Selon ces sources, l’objectif de cette frappe est clair : augmenter la pression sur Téhéran et envoyer un message sans ambiguïté. Toute tentative iranienne d’escalade dans le Golfe, notamment autour du détroit d’Ormuz, pourrait entraîner des atteintes croissantes aux infrastructures énergétiques vitales du régime. En clair : si l’Iran perturbe l’approvisionnement énergétique mondial, ses propres ressources seront également ciblées.
Au-delà de la dimension stratégique, cette opération vise également l’opinion publique iranienne. L’économie du pays repose largement sur ses ressources en pétrole et en gaz. Si le régime se montre incapable de protéger ces actifs, il apparaît affaibli. Le message implicite : un pouvoir incapable de défendre ses ressources essentielles perd en légitimité.
En réaction, l’Iran a intensifié ses menaces, évoquant la possibilité de frapper des installations énergétiques au Qatar, en Arabie saoudite et aux Émirats arabes unis.

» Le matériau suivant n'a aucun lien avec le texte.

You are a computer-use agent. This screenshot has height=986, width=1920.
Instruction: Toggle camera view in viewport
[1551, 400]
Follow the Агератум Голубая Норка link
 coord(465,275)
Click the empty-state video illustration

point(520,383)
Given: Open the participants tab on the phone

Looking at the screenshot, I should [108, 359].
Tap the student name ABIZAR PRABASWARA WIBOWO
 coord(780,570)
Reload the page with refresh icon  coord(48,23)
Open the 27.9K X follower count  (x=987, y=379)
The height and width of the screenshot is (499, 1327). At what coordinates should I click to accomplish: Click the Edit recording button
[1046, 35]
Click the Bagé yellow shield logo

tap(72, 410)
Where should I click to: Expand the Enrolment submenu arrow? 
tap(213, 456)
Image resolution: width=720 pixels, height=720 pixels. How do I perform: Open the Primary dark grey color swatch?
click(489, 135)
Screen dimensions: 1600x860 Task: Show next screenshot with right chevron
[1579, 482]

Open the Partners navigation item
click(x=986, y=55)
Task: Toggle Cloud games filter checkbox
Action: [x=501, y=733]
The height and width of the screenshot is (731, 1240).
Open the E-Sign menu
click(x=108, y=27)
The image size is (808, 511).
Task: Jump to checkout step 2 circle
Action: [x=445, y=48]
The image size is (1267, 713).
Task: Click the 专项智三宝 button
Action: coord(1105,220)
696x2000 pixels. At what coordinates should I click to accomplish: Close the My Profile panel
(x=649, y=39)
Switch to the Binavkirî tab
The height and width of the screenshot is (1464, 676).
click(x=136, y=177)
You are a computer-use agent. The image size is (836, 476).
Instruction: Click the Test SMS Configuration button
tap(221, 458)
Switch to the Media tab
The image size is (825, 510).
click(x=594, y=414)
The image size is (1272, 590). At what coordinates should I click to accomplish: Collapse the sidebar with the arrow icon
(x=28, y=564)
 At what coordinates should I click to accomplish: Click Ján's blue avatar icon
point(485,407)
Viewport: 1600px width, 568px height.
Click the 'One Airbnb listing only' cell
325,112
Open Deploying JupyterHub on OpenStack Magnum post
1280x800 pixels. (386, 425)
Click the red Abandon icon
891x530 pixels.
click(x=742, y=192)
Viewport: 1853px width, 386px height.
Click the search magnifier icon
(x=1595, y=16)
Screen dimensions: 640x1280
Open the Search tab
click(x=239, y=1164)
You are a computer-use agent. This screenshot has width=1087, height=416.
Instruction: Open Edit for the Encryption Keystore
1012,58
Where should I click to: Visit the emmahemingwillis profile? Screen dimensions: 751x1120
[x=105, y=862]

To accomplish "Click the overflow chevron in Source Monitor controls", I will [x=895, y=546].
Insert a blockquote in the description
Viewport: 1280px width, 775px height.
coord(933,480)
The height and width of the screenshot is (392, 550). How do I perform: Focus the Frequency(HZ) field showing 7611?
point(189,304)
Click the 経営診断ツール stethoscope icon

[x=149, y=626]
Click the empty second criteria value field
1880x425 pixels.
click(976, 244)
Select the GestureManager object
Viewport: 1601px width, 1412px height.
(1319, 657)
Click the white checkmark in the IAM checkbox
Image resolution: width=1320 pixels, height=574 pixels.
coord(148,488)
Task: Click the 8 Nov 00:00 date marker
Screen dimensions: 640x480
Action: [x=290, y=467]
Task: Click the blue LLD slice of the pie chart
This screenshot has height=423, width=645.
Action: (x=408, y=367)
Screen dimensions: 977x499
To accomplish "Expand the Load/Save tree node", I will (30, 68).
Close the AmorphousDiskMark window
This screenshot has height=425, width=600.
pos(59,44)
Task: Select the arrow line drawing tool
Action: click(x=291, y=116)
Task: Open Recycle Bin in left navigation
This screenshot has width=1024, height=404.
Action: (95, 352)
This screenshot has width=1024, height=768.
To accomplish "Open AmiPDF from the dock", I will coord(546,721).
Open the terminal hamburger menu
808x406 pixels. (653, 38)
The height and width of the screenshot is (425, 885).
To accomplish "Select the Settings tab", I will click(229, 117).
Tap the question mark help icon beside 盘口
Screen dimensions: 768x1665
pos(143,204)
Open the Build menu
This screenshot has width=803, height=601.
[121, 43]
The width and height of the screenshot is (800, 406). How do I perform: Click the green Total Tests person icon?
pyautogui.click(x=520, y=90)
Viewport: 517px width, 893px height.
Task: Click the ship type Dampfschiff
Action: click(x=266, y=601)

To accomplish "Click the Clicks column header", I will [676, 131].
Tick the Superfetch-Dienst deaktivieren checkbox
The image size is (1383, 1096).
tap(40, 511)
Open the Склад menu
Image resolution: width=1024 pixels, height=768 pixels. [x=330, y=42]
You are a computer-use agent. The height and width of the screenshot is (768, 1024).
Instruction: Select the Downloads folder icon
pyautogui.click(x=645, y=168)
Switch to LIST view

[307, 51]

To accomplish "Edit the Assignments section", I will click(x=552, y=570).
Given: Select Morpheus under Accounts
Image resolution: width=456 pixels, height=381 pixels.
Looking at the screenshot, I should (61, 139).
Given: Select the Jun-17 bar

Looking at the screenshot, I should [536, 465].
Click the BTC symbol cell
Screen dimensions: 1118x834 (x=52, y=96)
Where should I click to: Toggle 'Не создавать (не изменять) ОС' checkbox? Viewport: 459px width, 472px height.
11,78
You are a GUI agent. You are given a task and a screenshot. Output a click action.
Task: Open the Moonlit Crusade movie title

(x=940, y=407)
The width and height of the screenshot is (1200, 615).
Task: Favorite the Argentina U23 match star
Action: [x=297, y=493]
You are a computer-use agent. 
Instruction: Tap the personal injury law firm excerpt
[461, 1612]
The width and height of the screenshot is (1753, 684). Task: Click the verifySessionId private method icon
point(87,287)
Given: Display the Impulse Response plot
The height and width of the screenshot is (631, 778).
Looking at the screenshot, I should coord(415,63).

Doha et Abou Dhabi ont condamné la frappe israélienne, mettant en garde contre un risque accru pour la stabilité régionale et la sécurité énergétique mondiale.
Les marchés de l’énergie ont immédiatement réagi. Le prix du pétrole a fortement augmenté, le baril de Brent atteignant environ 108,66 dollars. En toile de fond, la crainte d’une « guerre de l’énergie » à grande échelle : un scénario dans lequel les infrastructures énergétiques de l’ensemble du Golfe deviendraient des cibles, avec un risque supplémentaire pesant sur les routes maritimes stratégiques du détroit d’Ormuz.
La frappe sur South Pars prouve que le conflit ne se joue plus seulement sur le terrain militaire, mais aussi au cœur du système énergétique mondial.